Loading Documents into JSON Tables

There are three command-line utilities for loading documents into JSON tables: mapr copytable, mapr importtable (which works in conjunction with the mapr exporttable utility), and mapr importJSON

You can choose whether to have these utilities perform bulk loads or incremental loads.

For bulk loads, the -bulkload parameter of the JSON table must be set to true. During a bulk load, client applications are unable to access the table. After the utility is finished, you must set the table's -bulkload parameter to false, so that client applications can access the table again.

When you set the -bulkload parameter to true, you cannot enable replication on the table. Since this effectively disables logging on the table, HPE Ezmeral Data Fabric Database also does not capture log data that Elasticsearch can use to index the table.

Incremental loads allow client applications to access the table as the documents are loaded. However, incremental loads are slower than bulk loads.

mapr copytable

The mapr copytable utility copies documents -- all documents or a subset determined by a range of row keys, and all fields or a subset of fields -- directly from oneJSON table to another.

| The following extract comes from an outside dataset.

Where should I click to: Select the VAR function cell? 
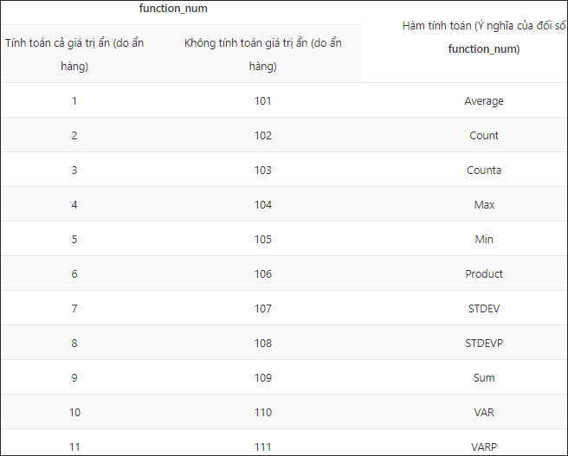(483, 413)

Figure 1. Copying a subset of data from one table to another
Copying a subset of data from one table to another

For reference information about this utility, see mapr copytable.

mapr exporttable and mapr importtable

The mapr exporttable utility exports data from a JSON table to binary sequence files that you can import into another JSON table by using the mapr importtable utility.

Figure 2. JSON documents exported from a JSON table as binary sequence files and then imported into another JSON table
JSON documents exported from a JSON table as binary sequence files and then imported into another JSON table

The destination directory is created by the mapr exporttable utility. To prevent accidental overwriting of data, the mapr exporttable utility fails if the destination directory already exists.

The command for running the mapr importtable utility in step 2 of the diagram above would look like this:

mapr importtable -src /data/* -dst /collection/artworks

The -columns parameter of the mapr exporttable utility lets you export subsets of the fields in the documents that are in a table. For example, to export field b, the fields under it, and field d from documents with the following structure, the command to run the mapr exporttable utility would look like this:

mapr exporttable -columns a.b,c.d -src /collection/all_data -dst /data

For reference information about these commands, see HPE Ezmeral Data Fabric Database JSON ExportTable and ImportTable.

mapr importJSON

This utility imports one or more JSON documents that are text files into a JSON table.

Figure 3. JSON documents in a folder named /data being imported into a JSON table
JSON documents in a folder named /data being imported into a JSON table

If the each document does not already contain an _id field to use as a document ID, the mapr importJSON utility adds an _id field during the import. Use the -idfield parameter to specify the name of the field that contains the value to copy into the value of the _id field.

For example, each document might have a product_ID field that contains a universally unique identifier. You could run the utility with this command:

mapr importJSON -idfield "product_ID" -src /data/* -dst /collection/artworks

For reference information about this command, see the mapr importJSON command.